(Records excerpted from a collection)
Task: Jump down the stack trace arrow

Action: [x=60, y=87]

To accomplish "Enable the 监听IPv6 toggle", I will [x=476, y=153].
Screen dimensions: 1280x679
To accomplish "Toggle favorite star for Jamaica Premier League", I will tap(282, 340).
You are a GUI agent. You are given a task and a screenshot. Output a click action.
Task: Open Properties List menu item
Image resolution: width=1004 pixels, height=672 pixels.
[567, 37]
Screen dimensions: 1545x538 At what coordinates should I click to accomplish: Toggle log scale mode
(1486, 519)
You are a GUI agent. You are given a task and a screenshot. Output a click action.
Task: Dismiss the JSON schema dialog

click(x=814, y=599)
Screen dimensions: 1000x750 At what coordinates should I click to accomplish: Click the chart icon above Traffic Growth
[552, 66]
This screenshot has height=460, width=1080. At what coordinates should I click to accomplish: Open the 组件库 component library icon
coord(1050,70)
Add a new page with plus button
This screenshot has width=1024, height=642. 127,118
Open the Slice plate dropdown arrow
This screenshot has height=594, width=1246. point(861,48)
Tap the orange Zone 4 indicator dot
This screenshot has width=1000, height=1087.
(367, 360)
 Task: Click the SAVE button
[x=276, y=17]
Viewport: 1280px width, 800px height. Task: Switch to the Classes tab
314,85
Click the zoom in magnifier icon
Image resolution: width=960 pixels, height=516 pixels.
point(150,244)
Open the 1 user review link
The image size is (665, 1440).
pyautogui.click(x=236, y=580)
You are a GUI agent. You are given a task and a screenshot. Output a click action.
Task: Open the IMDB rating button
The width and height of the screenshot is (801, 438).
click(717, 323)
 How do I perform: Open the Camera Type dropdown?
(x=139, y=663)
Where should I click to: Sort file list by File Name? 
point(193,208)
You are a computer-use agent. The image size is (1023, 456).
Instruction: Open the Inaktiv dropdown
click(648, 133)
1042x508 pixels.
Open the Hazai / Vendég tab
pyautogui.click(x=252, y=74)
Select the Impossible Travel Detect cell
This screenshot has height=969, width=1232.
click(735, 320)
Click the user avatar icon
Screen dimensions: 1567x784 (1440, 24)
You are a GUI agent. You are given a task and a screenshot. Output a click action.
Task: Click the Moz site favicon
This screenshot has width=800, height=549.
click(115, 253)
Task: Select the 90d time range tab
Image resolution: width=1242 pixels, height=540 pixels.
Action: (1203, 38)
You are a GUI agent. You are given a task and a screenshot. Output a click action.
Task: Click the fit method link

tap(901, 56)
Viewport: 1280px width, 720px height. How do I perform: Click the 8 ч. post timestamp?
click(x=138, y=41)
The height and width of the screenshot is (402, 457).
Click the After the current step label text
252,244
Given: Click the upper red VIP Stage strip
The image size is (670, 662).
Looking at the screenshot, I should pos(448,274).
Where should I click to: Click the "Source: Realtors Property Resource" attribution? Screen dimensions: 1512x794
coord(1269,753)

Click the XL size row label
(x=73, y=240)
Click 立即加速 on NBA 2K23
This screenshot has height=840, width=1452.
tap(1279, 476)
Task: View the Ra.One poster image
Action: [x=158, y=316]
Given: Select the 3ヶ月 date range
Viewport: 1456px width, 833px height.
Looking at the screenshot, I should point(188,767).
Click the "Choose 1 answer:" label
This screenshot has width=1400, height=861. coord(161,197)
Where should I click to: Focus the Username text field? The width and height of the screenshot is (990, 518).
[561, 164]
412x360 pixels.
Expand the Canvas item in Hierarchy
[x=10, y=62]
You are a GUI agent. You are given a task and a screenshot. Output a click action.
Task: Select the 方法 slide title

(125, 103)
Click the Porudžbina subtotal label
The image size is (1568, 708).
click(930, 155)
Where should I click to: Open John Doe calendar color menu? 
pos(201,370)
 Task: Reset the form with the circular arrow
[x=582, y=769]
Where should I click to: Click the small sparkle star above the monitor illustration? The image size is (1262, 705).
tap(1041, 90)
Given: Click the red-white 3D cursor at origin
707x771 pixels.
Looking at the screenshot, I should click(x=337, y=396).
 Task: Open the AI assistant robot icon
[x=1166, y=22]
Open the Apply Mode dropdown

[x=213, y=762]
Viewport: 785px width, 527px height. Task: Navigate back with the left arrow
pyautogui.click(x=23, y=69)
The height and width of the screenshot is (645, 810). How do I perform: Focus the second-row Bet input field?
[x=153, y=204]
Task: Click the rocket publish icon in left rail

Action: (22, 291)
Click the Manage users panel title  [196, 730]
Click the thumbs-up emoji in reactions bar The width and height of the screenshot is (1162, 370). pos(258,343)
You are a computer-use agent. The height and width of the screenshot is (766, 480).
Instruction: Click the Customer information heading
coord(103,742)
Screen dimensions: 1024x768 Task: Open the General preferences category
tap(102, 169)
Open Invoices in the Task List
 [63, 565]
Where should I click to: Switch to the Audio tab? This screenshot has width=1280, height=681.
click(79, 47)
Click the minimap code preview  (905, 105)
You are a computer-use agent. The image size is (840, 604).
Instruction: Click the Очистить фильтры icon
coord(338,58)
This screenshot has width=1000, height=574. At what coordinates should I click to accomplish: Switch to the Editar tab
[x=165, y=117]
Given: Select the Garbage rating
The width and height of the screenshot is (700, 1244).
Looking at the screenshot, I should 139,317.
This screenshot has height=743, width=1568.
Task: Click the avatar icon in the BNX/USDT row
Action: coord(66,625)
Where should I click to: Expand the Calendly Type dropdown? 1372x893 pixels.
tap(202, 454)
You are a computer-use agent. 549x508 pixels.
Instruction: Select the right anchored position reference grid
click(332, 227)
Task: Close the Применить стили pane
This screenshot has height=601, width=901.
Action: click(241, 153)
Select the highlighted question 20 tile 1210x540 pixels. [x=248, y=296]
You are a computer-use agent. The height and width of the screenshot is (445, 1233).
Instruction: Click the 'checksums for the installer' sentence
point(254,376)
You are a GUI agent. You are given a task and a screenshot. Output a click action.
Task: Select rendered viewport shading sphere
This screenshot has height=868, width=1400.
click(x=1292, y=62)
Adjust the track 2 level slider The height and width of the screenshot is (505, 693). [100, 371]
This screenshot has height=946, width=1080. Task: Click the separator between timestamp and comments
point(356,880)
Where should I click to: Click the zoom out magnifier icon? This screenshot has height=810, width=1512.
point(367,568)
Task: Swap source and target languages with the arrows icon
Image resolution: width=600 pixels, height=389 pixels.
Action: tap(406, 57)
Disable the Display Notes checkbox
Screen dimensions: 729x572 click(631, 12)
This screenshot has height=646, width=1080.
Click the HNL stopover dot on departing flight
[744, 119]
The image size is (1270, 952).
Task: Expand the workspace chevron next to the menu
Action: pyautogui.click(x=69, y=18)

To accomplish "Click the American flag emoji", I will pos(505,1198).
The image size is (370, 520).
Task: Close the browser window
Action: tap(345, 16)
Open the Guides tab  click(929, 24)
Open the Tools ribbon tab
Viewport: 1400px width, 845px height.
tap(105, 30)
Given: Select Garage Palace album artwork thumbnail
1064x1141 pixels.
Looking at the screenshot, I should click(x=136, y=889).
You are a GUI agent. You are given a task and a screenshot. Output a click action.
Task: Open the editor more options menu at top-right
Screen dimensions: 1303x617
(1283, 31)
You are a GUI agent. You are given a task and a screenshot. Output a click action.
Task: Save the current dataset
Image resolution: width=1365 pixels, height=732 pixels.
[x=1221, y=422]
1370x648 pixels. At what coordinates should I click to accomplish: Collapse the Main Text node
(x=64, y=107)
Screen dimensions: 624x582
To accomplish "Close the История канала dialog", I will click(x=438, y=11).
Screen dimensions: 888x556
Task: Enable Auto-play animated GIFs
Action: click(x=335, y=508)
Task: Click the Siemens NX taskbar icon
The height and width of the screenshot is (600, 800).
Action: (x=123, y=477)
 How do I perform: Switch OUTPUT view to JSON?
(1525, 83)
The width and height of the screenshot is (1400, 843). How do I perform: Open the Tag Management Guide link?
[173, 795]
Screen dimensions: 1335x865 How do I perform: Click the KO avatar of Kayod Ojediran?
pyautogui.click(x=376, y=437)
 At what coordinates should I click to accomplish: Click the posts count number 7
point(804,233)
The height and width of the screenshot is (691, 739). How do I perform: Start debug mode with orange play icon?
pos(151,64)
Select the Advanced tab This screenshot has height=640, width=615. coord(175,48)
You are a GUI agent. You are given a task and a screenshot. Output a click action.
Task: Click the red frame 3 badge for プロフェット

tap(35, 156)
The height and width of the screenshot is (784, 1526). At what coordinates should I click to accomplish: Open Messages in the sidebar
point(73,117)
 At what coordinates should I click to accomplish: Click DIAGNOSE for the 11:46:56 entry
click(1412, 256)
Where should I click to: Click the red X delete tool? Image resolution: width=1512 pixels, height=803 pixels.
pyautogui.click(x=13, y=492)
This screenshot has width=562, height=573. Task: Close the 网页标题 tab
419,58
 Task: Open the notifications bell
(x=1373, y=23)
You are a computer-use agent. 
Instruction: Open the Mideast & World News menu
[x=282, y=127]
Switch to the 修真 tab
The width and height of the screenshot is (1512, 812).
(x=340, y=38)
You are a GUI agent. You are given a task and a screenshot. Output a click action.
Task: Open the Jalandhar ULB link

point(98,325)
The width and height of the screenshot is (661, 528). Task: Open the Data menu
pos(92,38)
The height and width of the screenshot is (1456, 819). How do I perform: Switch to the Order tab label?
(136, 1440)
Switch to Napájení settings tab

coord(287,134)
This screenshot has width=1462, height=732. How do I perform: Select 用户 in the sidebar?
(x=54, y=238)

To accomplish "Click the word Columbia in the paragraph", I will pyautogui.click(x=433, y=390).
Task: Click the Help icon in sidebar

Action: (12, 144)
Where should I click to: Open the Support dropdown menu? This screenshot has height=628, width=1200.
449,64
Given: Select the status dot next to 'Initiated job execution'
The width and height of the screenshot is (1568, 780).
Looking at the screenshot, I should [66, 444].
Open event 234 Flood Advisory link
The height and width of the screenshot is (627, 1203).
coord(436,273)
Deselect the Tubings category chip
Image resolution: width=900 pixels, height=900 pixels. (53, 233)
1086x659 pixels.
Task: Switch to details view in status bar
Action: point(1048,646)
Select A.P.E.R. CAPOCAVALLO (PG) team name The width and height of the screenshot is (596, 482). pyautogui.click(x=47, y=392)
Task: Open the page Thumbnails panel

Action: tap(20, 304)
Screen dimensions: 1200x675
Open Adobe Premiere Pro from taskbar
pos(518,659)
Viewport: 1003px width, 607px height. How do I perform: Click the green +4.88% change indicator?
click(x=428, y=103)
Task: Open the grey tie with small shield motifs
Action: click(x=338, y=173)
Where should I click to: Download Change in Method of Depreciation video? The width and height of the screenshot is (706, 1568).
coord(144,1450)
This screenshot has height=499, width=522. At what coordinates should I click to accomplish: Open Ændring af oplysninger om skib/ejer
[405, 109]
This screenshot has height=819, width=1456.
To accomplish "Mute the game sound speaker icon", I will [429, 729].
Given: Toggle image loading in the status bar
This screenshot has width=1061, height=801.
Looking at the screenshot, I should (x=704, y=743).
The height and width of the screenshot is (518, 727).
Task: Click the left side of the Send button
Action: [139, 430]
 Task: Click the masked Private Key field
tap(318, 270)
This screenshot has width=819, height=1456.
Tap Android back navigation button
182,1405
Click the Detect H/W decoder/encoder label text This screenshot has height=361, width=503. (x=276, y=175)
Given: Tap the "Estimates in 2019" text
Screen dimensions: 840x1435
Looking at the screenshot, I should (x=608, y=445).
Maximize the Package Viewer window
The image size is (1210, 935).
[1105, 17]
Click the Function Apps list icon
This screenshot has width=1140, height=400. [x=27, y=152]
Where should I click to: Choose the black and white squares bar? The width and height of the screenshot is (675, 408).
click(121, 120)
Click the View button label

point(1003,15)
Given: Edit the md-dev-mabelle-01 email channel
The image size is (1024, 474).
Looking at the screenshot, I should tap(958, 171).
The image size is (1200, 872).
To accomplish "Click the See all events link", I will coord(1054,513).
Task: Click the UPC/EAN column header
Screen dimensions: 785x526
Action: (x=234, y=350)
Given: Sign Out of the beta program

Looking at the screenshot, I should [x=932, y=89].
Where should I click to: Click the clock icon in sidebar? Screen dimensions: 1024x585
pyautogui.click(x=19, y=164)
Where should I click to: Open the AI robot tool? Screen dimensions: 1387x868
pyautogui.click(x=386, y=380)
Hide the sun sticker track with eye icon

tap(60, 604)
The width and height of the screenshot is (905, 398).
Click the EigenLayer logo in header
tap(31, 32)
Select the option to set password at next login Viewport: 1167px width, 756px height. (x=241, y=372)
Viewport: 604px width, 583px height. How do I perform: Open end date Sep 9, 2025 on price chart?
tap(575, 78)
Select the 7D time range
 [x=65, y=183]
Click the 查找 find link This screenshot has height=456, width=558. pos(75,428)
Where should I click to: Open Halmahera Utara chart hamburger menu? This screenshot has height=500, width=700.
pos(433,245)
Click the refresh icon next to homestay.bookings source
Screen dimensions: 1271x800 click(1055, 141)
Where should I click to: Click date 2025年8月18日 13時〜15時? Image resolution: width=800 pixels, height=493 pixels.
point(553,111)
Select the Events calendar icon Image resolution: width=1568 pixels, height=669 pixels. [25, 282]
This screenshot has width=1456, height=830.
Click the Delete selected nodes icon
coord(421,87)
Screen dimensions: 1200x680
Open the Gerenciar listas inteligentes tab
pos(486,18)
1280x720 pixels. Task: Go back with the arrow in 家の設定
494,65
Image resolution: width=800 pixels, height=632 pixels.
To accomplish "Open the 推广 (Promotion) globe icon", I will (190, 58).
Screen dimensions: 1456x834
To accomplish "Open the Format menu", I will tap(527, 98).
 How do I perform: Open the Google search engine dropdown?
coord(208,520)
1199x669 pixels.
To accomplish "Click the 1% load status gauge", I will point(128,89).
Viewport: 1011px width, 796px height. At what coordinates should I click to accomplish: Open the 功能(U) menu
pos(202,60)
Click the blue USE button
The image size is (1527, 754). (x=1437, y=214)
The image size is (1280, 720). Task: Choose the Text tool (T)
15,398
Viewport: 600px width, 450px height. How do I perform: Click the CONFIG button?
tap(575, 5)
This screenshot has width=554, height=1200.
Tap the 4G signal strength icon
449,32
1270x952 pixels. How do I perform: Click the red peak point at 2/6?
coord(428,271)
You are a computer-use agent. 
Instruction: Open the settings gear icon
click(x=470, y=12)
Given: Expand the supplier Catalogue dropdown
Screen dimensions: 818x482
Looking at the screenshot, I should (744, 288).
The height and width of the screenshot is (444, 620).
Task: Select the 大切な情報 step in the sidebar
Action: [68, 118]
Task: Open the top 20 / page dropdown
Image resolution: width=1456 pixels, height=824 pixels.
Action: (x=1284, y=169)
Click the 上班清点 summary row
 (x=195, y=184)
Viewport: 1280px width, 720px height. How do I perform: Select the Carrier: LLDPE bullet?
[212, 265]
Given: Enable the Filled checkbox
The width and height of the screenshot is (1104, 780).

> **HOW TO COMPLETE THIS TASK**
Show each line in the data where the string "Detect" appears.

> **TASK RESPONSE**
Select the Impossible Travel Detect cell
Click the Detect H/W decoder/encoder label text This screenshot has height=361, width=503. (x=276, y=175)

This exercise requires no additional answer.